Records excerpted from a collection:

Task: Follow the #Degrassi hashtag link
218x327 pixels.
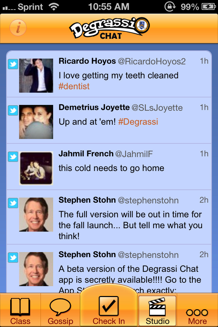Action: (x=138, y=122)
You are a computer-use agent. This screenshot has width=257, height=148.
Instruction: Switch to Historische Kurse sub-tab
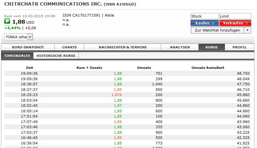point(56,56)
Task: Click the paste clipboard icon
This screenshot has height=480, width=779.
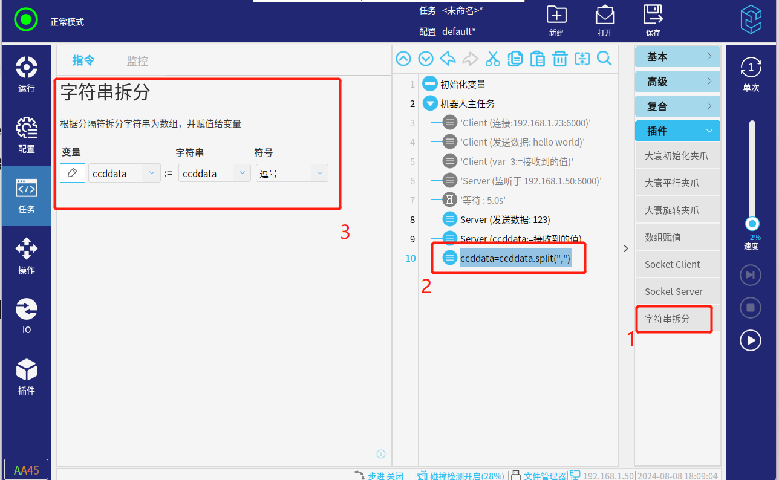Action: 537,59
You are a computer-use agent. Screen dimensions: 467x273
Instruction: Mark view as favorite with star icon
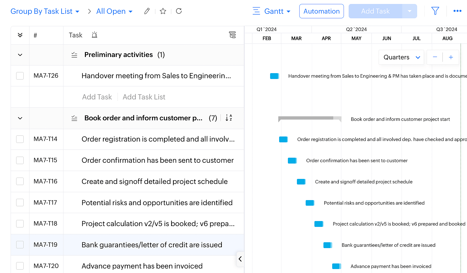point(163,11)
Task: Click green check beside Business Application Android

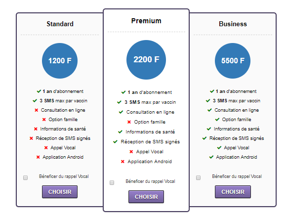Action: coord(211,157)
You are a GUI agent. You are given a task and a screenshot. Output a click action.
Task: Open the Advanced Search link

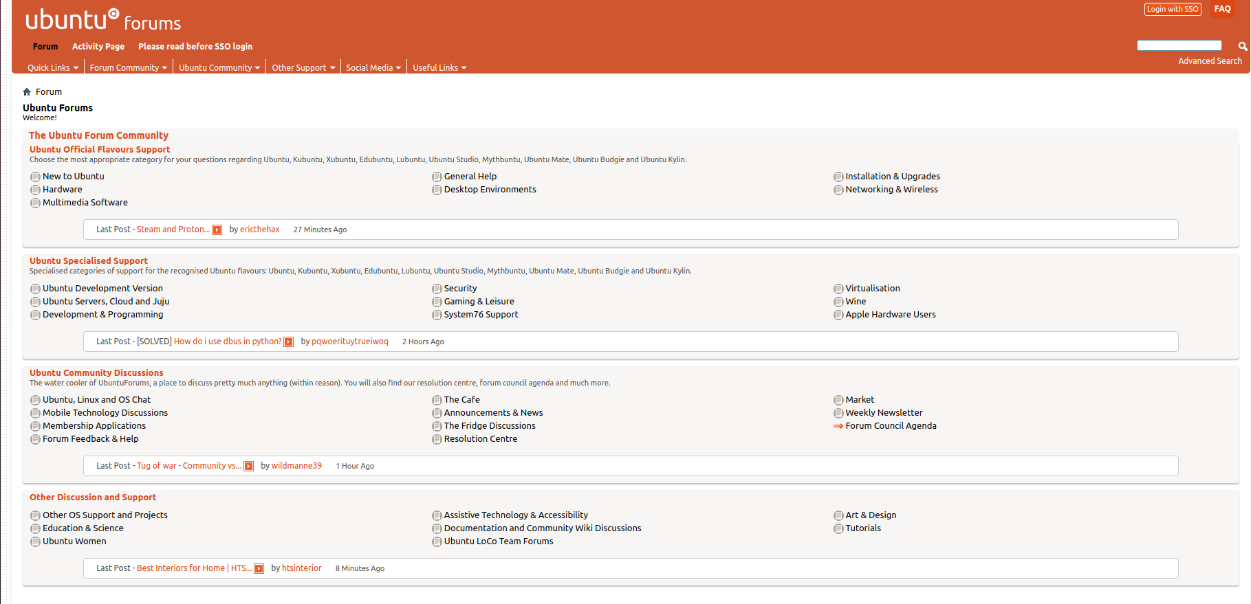point(1210,61)
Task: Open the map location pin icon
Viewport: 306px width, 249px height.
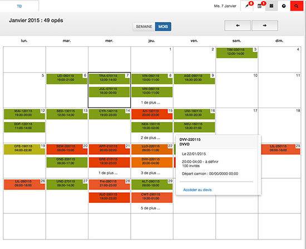Action: click(284, 6)
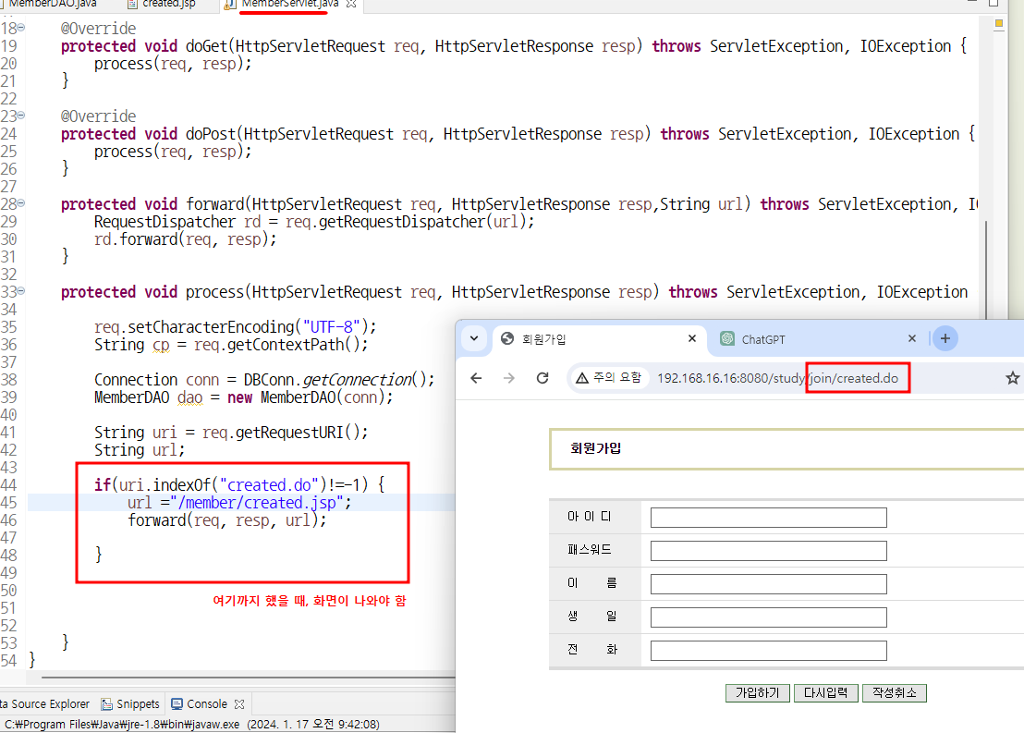Collapse the forward method fold marker
The width and height of the screenshot is (1024, 733).
[21, 203]
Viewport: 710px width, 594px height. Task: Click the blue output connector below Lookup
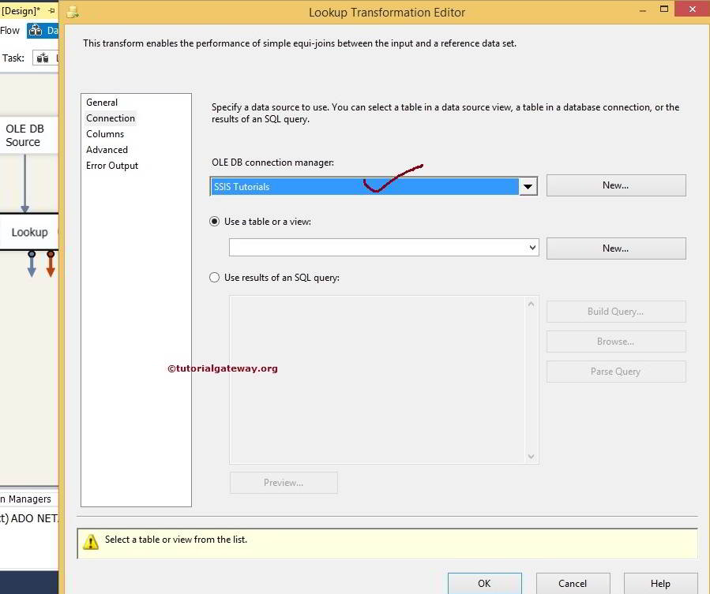[x=31, y=263]
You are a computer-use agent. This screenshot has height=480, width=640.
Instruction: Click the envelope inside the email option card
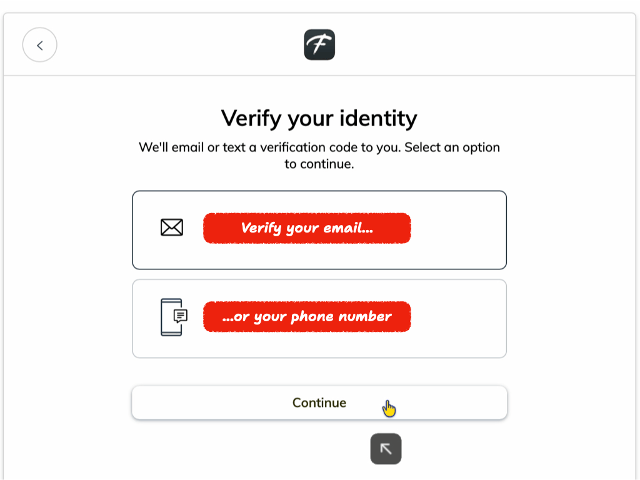point(171,228)
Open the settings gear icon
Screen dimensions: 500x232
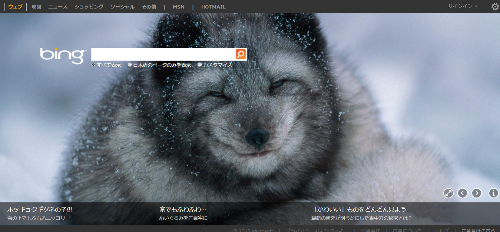pos(495,7)
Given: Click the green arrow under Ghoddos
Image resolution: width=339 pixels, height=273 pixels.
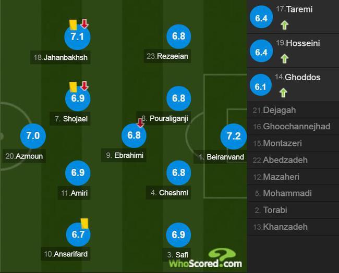Looking at the screenshot, I should pyautogui.click(x=283, y=93).
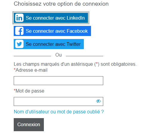Click the Facebook "f" logo icon

tap(19, 31)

# [AIM OF THE EXERCISE]
An exact copy of all the records is required, with the pictures omitted.

# [RESPONSE BOX]
Task: Follow the #Degrassi hashtag link
218x327 pixels.
Action: (x=138, y=122)
You are a computer-use agent. This screenshot has width=257, height=148.
Instruction: Switch to Historische Kurse sub-tab
point(56,56)
Task: Click the paste clipboard icon
This screenshot has height=480, width=779.
Action: 537,59
You are a computer-use agent. Screen dimensions: 467x273
Instruction: Mark view as favorite with star icon
point(163,11)
Task: Click green check beside Business Application Android

Action: coord(211,157)
You are a GUI agent. You are given a task and a screenshot. Output a click action.
Task: Open the Advanced Search link

point(1210,61)
Task: Open the map location pin icon
Viewport: 306px width, 249px height.
Action: click(284, 6)
Collapse the forward method fold marker
The width and height of the screenshot is (1024, 733).
[21, 203]
Viewport: 710px width, 594px height. Task: Click the blue output connector below Lookup
[x=31, y=263]
You are a computer-use agent. This screenshot has height=480, width=640.
Instruction: Click the envelope inside the email option card
point(171,228)
Open the settings gear icon
Screen dimensions: 500x232
pos(495,7)
Given: Click the green arrow under Ghoddos
Image resolution: width=339 pixels, height=273 pixels.
Looking at the screenshot, I should pyautogui.click(x=283, y=93).
Click the Facebook "f" logo icon

tap(19, 31)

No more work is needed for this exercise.